Friday, April 18, 2025

So Long & Thanks for All the Sports Bras

Or: The fitness app that changed my life is ending (probably), so here’s my goodbye. With snark. Obviously.

"Keep running. Always keep running."
~ Some wise person. Maybe Gandalf? Or my inner monologue during every hill sprint ever.

So, it looks like Zombies, Run! is finally coming to a close. I’m not crying, you’re crying. OK, I’m a little crying.


Let’s get one thing out of the way: I’ve been with this app since the beginning. Like, beginning beginning. 2012. OG beginning. Before Runner 5 had even met Sam Yao. When base-building was some weird fever-dream and made no sense. Way before that Moonchild-induced existential dread. Back when the very idea of mixing story with fitness was revolutionary, and we were all just trying to survive the zombie apocalypse one footfall at a time and I was strapping my phone to my arm with neoprene and hope.

Base-Building was sketchy...

Maybe we should back up a little.
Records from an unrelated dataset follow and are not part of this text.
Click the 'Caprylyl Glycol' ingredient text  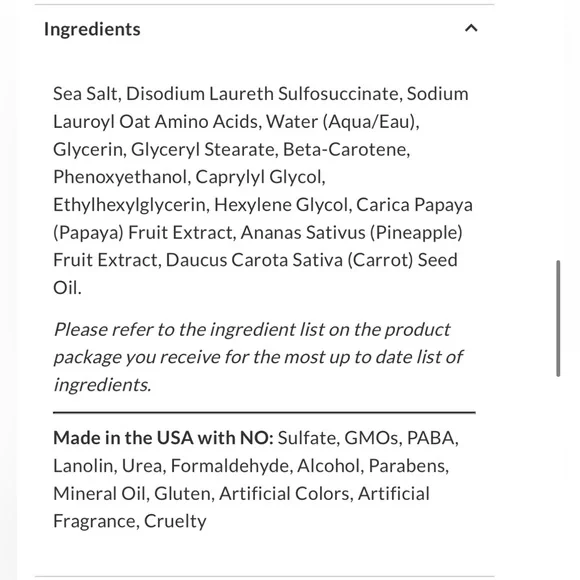[258, 177]
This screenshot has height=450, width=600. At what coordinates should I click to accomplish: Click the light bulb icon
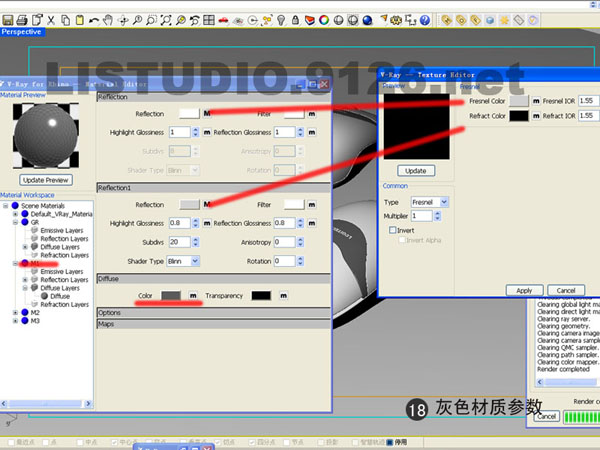[281, 20]
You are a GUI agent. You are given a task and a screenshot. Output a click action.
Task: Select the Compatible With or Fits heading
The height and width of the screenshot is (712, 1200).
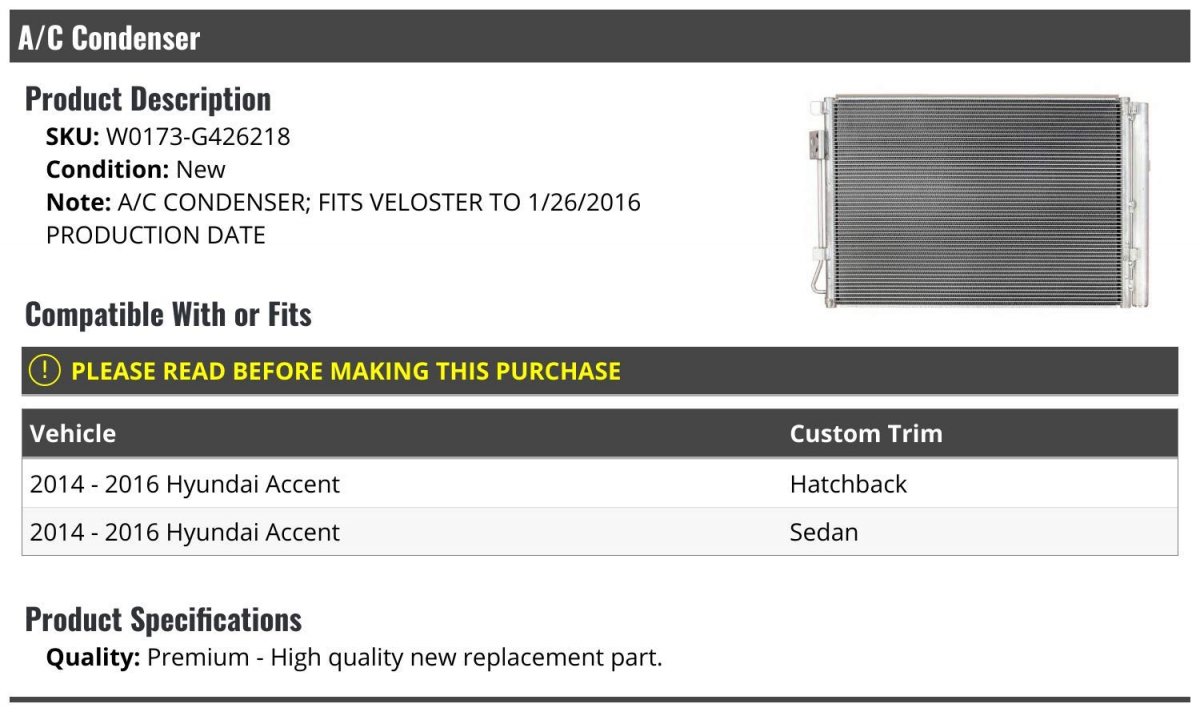point(168,315)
My running journey as an adult actually started in 2007. And I was not young even then. Thirty-six is an odd age to pick up running, but there were extenuating circumstances. I didn't lace up my shoes to impress anyone or to hit a certain weight goal. I started running because I wanted to give my child (now children) something precious: an active, energetic father who could run, play, and be fully there. But there was a reason I had not run since I was a kid: I didn't enjoy running. Not one bit. So even though I started running and had motivation to run, it was not "fun."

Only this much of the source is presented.